Nach und nach verkrümelten sich die einzelnen Menschen ins Raucherzimmer oder wieder in ihre Zimmer, denn Nichtstun macht unendlich müde. Zudem bekamen wir ja alle ein Schlafmittel, denn nur die wirklich Traumatisierten durften die Nachtruhe der Pflegefachkraft stören. Was auch gut war, sollte es doch keinen Schlaf für mich/uns geben, der nicht durch Schreie, Weinen oder Stöhnen Anderer gestört, der ein oder andere Alkoholiker oder Junkie von der Polizei Zwangs eingeliefert wurde! So wie Chloë, die mir später ihre ganze Leidensgeschichte erzählen sollte.
Emma ließ durch gleichmäßige Atemzüge verkünden, dass sie schon schliefe, doch ihr Handy war in Betrieb und sie tippte unter der Bettdecke auf der Tastatur herum. Mir egal!
Ich suchte das Bad auf, den Blick in den Spiegel vermeidend!
»Wäre doch gelacht««, kicherte ich und legte mich unter meine Bettdecke, schloss die Augen und versuchte, zu schlafen.
Tag 2
«Beim nächsten Ton ist es…!« Ich schlug die Augen und die Bettdecke auf und sah fensterwärts die Sonne aufgehen. Da ich heute nicht mit Schmerzen aufgewacht war - ich wollte nicht wissen, wie das Teufelszeug hieß, dass das bewirkt hatte - machte ich ein wenig Gymnastik im Bett, fuhr Fahrrad, drehte die Fußgelenke, schüttelte die ganzen Beine aus, verließ mit Schwung die warme Matratze und angelte nach meinen Pantoffeln.

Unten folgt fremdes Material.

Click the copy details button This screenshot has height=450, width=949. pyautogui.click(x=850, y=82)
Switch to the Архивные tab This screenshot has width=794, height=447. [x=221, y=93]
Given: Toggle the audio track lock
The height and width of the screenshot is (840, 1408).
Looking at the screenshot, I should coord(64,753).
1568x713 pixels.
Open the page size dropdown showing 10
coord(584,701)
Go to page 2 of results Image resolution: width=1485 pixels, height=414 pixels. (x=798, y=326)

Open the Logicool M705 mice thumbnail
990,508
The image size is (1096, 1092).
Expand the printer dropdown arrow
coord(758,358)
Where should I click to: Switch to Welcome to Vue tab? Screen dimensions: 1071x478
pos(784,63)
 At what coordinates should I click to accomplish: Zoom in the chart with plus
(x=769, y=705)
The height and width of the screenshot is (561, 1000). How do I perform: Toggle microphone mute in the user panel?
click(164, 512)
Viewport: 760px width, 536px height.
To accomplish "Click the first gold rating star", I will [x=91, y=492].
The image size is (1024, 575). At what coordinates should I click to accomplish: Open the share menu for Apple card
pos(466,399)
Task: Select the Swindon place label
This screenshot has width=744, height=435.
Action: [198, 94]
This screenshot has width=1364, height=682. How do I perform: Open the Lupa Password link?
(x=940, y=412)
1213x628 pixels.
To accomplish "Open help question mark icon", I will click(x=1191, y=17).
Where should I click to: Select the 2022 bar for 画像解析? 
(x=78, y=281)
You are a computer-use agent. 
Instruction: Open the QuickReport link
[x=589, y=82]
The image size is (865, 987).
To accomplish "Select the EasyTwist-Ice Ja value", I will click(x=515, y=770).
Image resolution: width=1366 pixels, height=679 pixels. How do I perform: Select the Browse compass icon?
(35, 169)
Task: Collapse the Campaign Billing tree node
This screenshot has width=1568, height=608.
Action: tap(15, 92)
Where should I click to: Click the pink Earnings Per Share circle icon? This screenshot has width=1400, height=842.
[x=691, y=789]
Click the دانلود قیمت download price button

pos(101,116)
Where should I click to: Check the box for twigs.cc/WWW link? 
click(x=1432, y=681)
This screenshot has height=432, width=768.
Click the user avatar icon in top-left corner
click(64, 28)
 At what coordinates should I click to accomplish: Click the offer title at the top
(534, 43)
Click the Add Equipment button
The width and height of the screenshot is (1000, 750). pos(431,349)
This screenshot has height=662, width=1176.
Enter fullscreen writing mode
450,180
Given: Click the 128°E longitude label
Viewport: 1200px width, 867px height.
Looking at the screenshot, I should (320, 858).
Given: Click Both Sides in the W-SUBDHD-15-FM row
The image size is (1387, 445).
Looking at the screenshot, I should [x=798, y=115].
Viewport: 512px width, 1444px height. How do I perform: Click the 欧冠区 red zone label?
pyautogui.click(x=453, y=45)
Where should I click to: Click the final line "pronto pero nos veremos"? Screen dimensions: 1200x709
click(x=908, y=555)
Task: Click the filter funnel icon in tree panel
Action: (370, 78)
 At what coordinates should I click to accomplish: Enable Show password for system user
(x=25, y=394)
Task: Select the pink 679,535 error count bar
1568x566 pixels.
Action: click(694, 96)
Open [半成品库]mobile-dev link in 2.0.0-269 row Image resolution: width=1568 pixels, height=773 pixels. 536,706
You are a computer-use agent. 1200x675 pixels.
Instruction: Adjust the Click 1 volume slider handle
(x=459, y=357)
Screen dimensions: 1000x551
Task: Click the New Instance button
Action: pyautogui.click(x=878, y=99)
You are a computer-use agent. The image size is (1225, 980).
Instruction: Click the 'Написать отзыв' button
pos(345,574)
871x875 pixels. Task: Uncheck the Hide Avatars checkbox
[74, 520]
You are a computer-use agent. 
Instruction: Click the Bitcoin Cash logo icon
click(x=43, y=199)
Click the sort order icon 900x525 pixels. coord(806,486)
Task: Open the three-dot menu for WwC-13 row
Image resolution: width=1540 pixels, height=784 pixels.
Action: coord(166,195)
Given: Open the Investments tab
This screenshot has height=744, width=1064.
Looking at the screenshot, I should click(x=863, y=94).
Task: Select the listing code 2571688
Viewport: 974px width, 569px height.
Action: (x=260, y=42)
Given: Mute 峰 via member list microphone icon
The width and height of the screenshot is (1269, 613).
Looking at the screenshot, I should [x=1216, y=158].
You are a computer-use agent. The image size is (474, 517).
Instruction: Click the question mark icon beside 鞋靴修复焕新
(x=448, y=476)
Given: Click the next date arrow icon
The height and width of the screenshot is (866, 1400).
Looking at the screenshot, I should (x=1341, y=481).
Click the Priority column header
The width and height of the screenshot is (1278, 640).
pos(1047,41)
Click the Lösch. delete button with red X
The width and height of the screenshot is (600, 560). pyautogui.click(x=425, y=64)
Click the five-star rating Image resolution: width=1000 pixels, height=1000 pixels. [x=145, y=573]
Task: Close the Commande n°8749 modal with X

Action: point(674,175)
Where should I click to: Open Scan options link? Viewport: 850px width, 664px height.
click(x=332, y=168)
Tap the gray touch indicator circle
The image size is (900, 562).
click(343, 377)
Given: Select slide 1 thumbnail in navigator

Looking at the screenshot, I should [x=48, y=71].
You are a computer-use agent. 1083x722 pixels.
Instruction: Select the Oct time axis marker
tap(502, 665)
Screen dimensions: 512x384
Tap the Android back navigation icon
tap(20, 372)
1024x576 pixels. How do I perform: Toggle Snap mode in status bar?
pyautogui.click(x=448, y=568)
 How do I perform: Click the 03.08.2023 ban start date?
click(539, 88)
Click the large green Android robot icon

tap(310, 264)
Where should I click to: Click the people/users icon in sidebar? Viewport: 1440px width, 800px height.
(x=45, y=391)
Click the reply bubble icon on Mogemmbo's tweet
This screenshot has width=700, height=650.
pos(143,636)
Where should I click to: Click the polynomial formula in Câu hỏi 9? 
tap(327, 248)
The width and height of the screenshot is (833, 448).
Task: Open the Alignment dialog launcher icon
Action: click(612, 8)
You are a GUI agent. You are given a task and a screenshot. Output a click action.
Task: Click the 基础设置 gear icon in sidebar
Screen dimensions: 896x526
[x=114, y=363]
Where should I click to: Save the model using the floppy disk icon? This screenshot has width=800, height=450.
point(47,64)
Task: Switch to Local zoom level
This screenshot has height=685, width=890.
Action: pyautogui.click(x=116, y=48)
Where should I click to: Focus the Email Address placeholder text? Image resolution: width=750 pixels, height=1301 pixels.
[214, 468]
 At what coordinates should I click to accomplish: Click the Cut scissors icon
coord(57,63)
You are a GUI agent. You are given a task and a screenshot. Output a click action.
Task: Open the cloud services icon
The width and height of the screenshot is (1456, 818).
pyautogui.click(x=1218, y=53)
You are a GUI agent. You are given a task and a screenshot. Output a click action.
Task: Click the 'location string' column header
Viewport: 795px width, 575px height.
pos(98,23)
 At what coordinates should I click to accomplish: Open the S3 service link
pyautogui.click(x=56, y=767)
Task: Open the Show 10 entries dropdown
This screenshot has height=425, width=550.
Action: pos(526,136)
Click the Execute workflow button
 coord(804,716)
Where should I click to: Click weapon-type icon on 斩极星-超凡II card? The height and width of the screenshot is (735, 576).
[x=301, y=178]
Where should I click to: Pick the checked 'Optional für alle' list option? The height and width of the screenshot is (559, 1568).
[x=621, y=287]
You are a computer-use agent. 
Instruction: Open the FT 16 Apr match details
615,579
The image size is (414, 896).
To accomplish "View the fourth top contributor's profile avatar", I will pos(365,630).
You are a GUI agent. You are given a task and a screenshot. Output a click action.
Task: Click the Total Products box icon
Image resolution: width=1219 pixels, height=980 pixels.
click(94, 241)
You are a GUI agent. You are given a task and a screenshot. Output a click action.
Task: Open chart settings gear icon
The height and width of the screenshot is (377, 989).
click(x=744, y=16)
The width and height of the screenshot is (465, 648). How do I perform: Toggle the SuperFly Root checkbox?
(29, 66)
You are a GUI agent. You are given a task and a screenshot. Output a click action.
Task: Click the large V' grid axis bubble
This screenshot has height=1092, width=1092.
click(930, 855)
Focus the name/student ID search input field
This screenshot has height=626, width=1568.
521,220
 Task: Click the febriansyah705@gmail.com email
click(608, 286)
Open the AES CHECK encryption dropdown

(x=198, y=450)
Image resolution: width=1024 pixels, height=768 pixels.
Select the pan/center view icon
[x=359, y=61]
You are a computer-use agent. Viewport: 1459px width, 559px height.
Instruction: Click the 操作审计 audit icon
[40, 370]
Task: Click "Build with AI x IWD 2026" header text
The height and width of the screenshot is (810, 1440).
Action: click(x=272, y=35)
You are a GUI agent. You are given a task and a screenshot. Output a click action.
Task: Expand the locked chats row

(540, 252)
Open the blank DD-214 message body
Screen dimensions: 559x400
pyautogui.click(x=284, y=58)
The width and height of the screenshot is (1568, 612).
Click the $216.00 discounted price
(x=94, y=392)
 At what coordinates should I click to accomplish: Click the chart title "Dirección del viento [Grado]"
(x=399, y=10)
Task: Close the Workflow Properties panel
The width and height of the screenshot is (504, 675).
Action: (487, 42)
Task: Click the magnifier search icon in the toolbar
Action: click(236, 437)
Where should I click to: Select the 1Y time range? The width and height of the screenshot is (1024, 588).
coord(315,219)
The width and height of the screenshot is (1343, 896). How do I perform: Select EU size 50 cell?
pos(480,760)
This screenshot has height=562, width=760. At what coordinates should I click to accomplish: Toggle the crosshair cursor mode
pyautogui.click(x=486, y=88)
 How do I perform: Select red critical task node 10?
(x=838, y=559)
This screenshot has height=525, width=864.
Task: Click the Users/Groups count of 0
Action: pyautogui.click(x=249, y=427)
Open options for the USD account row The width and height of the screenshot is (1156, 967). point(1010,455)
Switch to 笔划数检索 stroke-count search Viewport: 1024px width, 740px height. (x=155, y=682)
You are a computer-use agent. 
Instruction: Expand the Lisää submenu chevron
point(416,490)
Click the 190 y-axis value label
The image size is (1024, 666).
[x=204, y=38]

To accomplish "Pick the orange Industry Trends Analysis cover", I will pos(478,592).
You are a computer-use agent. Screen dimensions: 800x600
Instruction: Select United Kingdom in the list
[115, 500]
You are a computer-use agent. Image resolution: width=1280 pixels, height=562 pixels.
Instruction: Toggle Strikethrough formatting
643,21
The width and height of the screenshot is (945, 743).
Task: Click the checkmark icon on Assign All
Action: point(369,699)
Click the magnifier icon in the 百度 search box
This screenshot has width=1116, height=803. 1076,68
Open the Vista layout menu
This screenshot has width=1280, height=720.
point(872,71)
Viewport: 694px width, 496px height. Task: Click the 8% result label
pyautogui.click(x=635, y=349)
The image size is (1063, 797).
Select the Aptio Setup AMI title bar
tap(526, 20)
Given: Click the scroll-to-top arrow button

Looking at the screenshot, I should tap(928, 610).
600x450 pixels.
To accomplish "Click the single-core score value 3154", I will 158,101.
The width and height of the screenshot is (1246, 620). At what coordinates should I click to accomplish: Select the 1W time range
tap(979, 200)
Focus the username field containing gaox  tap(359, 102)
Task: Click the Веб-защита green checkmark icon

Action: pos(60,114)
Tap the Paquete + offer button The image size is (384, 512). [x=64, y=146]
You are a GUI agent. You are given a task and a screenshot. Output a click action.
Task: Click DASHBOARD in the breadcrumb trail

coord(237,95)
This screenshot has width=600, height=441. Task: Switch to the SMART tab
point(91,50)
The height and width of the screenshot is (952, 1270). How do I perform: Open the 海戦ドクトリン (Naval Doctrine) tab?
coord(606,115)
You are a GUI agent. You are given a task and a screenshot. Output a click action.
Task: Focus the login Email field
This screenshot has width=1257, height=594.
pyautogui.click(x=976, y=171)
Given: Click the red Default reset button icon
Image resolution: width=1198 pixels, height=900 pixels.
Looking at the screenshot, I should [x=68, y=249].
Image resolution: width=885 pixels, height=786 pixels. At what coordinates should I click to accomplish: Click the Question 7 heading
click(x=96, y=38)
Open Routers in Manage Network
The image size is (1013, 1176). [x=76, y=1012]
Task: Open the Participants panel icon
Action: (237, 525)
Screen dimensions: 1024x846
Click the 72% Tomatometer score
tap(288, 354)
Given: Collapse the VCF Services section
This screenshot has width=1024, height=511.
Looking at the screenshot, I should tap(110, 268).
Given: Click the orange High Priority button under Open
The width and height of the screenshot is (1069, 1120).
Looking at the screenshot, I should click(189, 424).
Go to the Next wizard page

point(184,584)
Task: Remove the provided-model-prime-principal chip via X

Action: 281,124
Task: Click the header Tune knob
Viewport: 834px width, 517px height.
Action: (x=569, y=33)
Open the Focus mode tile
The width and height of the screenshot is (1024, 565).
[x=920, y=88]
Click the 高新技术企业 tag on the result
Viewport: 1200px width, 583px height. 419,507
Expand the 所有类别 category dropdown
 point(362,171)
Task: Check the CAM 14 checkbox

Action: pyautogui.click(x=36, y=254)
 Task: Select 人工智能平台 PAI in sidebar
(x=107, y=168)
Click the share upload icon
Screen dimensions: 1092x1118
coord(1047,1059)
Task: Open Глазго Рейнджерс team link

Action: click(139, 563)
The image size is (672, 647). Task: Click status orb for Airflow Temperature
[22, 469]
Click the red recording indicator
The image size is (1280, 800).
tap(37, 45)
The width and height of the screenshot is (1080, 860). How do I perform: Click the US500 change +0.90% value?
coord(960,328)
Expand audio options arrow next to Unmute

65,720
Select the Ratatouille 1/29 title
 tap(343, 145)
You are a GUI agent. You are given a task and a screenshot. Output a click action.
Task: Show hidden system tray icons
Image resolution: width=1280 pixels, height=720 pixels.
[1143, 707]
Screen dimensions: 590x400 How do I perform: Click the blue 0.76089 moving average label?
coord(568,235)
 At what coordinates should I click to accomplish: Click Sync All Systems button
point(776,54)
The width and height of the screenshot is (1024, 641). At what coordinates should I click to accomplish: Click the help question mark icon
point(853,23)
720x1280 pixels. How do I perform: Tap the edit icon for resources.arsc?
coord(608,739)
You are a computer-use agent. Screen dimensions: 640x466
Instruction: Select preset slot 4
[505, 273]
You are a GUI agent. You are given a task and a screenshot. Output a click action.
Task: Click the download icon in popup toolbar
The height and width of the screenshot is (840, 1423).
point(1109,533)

Kurz bevor ich die Badtüre erreichte, schob sich Emma hinein und verriegelte eben jene Türe.
»»Was für ein Dämon dich reiten mag, interessierte mich jetzt aber doch!««, dachte ich verblüfft, denn ich glaubte nicht, dass sie meine Anwesenheit überhaupt registrierte! Unruhig tippelte ich vor dem Bad hin und her, denn meine Blase und mein Darm lechzten nach Entleerung. Ich erinnerte mich an das Badezimmer im Mittelblock und mit einem Handtuch und meinem Waschbeutel bewaffnet, eilte ich hinaus, um mir den Schlüssel im Pflegestützpunkt zu angeln.
»Das scheint ja dringend zu sein!« amüsierte sich Pflegefachkraft W., der schon seinen Frühdienst angetreten hatte.
»Jau«, entgegnete ich und verschwand im Gemeinschaftsbad.
In diesem Raum war neben einer Dusche, einem Waschbecken, der Kloschüssel und einem RIESENspiegel -weggucken, weggucken-, auch eine Waschmaschine und ein Wäscheständer untergebracht. Ich hatte mich schon gefragt, wo die Solisten ihre Klamotten wuschen.
Da ich nun schon einmal hier war, zog ich mich nach getaner Arbeit schnell aus und ließ heißes Wasser über meinen Körper laufen. Das tut gut, der Spiegel war beschlagen, perfekt! Ich zog mich wieder an, ließ mir meinen Fön geben und trocknete mir unter Aufsicht mein damals noch langes Haare. Egal, egal! Das Frühstück konnte kommen!